Successful calving winds up at Kepler Station

// Breeding and genetics

Despite a nasty spring storm, calving of this year’s cohort of Informing New Zealand Beef Progeny Test calves went very well on Manapouri’s Kepler Farm.

image of cow and calf

Anna Boyd, Beef + Lamb New Zealand Genetics Operations Specialist-Beef, says the calving of the artificially inseminated (AI)-sired progeny got underway on 30 August, with a particularly early calf eager to make an appearance. The last calf was born on 4 October bringing the total number of live calves born over that period to 255.

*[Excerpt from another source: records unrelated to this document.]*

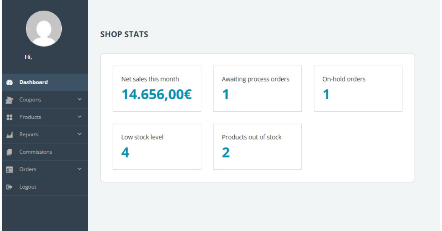Click the Commissions copy icon

tap(10, 152)
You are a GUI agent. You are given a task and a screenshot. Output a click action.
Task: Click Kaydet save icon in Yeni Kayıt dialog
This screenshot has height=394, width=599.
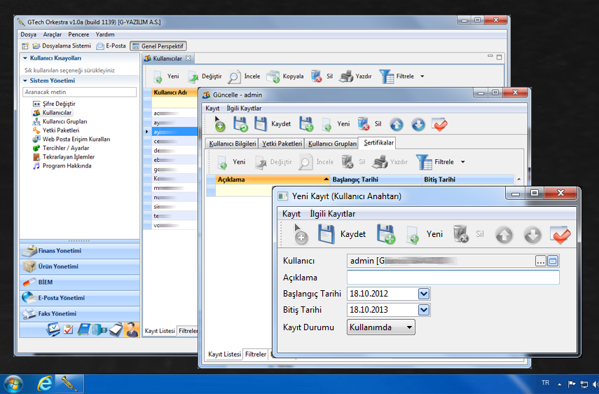(326, 234)
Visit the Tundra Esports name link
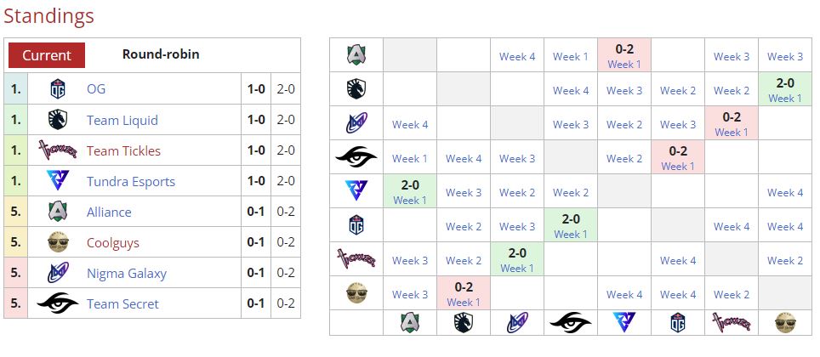 click(131, 181)
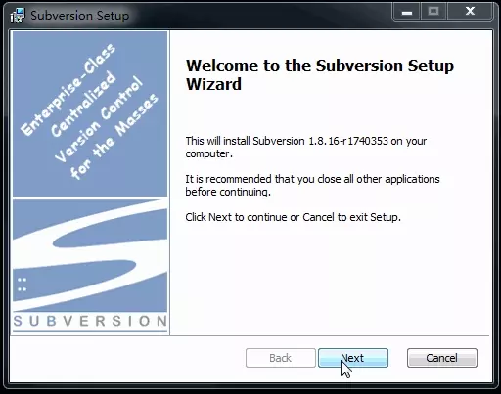Click the Welcome to Subversion Setup Wizard heading

coord(320,74)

Last December, 405 Hereford and Angus cows were AI’ed using genetics from six Angus, six Hereford bulls and one internationally-sourced Angus bull. The AI programme was followed up by farm-selected bulls.

The calves from the first cohort of 54 Progeny Test-sired heifers (born in 2021) were also born this spring. Anna says the heifers, which were naturally-mated to farm selected sires, had an exceptional calving with just one death and very few assists.

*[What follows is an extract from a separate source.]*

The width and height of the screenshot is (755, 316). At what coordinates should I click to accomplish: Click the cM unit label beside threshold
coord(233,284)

Across the 2019–2021-born cows, calf losses have amounted to just 3.5 percent so far.

Calving is nearly at an end on Kepler Farm and calf marking is set to get underway in mid-November.

Kepler Farm is one of the two Informing New Zealand Beef Progeny Test sites with Taupo’s Lochinver Station joining the programme last year. Calving is still underway on Lochinver.

The seven-year Informing New Zealand Beef (INZB) programme is a partnership between Beef + Lamb New Zealand, the Ministry for Primary Industries and the New Zealand Meat Board. It aims to boost the sector’s profits by $460m over the next 25 years.

Focused on increasing uptake of the use of high-quality genetics in the beef industry, the four main components of the programme are developing New Zealand-specific breeding indexes, building a genetic evaluation and data infrastructure, running progeny test herds and developing new data sources.